▶ **Supplied data**

========================================================================

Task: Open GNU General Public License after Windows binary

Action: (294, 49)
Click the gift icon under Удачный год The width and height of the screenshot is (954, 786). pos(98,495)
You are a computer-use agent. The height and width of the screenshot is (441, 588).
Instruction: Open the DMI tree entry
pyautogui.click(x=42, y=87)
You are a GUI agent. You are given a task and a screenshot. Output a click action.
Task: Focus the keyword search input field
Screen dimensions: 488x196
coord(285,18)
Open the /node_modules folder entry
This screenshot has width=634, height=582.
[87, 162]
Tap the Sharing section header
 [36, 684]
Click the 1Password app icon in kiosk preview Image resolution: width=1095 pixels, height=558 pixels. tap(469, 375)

========================================================================

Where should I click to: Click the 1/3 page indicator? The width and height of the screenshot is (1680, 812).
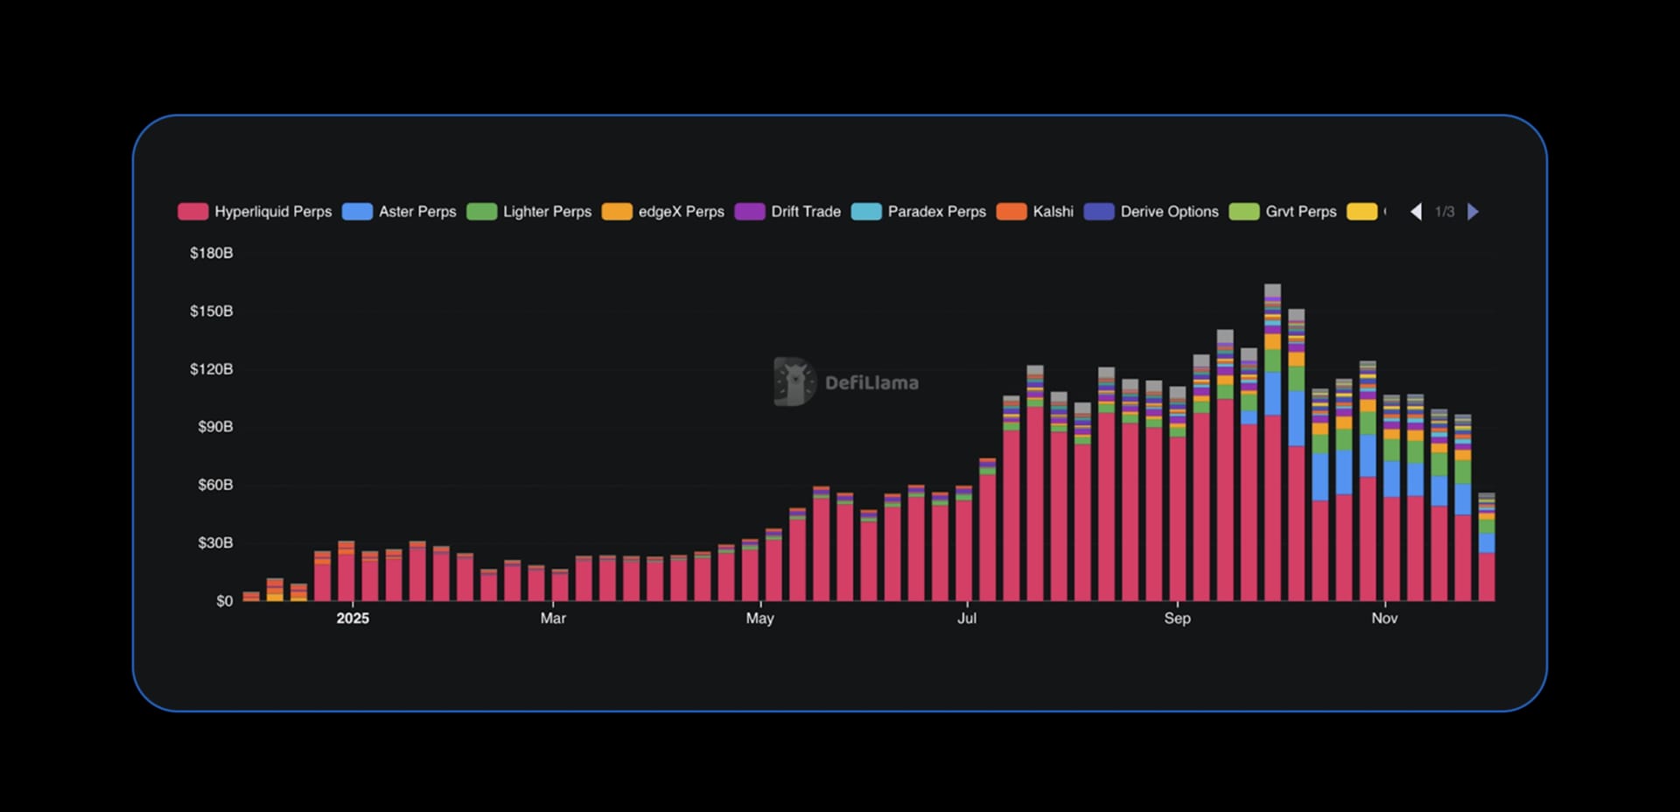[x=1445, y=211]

========================================================================

▶ **Written exercise**
Put the lines of the records above into a JSON list of strings, starting at the line with "Tap the Sharing section header" and ending with the line with "Click the 1Password", inclusive. Give each line its own string and leave out any blank lines.

▶ **Finished answer**
[
  "Tap the Sharing section header",
  " [36, 684]",
  "Click the 1Password app icon in kiosk preview Image resolution: width=1095 pixels, height=558 pixels. tap(469, 375)"
]